§ Directives:
a) From the pandas notebook text below, copy the passage that begins with the words containing "print(inventory_merged.head())" and ends with "across all columns.", reproducing it word for word.
b) Translate this sentence from the pandas notebook text below into Spanish: "The `delta` column in the merged DataFrame will have `NaN` values for items without updates."

§ Text shown:
We will merge the `Geo_Sites` DataFrame with the cleaned `Experiments` DataFrame on the `site_id` column. After the merge, we can use `groupby()` to calculate the average response for each region.

In [None]:
# Load the 'Geo_Sites' data
geo_sites_df = pd.read_excel('data.xlsx', sheet_name='Geo_Sites')

# Merge the two dataframes on 'site_id'
experiments_with_geo = pd.merge(experiments_df, geo_sites_df, on='site_id', how='left')

# Compute the average response per region
average_response_by_region = experiments_with_geo.groupby('region')['response'].mean()

print(average_response_by_region)

## Task 11: In 'Inventory' and 'Inventory_Updates', perform a left join on 'sku'. Compute the new stock = stock + delta (NaN -> 0).

This task combines merging and handling missing values. We'll perform a left merge from `Inventory` to `Inventory_Updates`. The `delta` column in the merged DataFrame will have `NaN` values for items without updates. We will fill these `NaN`s with 0 before calculating the `new_stock`.

In [None]:
# Load the necessary sheets
inventory_df = pd.read_excel('data.xlsx', sheet_name='Inventory')
updates_df = pd.read_excel('data.xlsx', sheet_name='Inventory_Updates')

# Perform a left merge on 'sku'
inventory_merged = pd.merge(inventory_df, updates_df, on='sku', how='left')

# Fill NaN values in 'delta' with 0
inventory_merged['delta'] = inventory_merged['delta'].fillna(0)

# Compute the new stock
inventory_merged['new_stock'] = inventory_merged['stock'] + inventory_merged['delta']

print(inventory_merged.head())

## Task 12: Detect duplicated rows in 'Experiments' (full-row duplicates) and drop them keeping the first occurrence.

Pandas' `drop_duplicates()` method is perfect for this. It can detect and remove rows that are identical across all columns.

In [None]:
# Count original rows
original_rows = len(experiments_df)

# Drop duplicate rows, keeping the first occurrence
df_no_dupes = experiments_df.drop_duplicates()

§ Recorded data:
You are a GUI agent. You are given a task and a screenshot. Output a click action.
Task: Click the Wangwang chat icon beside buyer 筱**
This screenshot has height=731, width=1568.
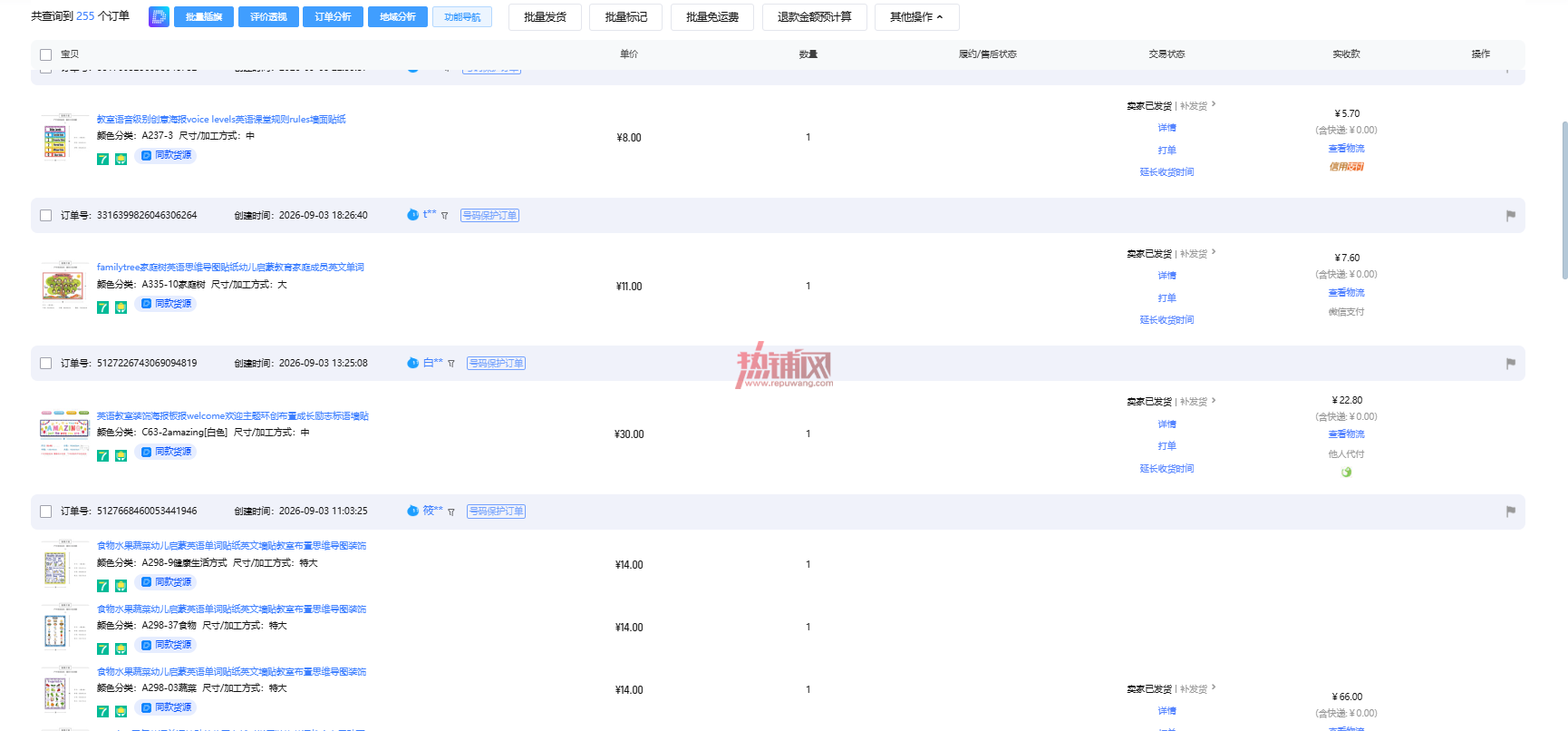click(412, 511)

§ Worked solutions:
a)
print(inventory_merged.head())

## Task 12: Detect duplicated rows in 'Experiments' (full-row duplicates) and drop them keeping the first occurrence.

Pandas' `drop_duplicates()` method is perfect for this. It can detect and remove rows that are identical across all columns.

b) La columna `delta` del DataFrame combinado tendrá valores `NaN` para los artículos sin actualizaciones.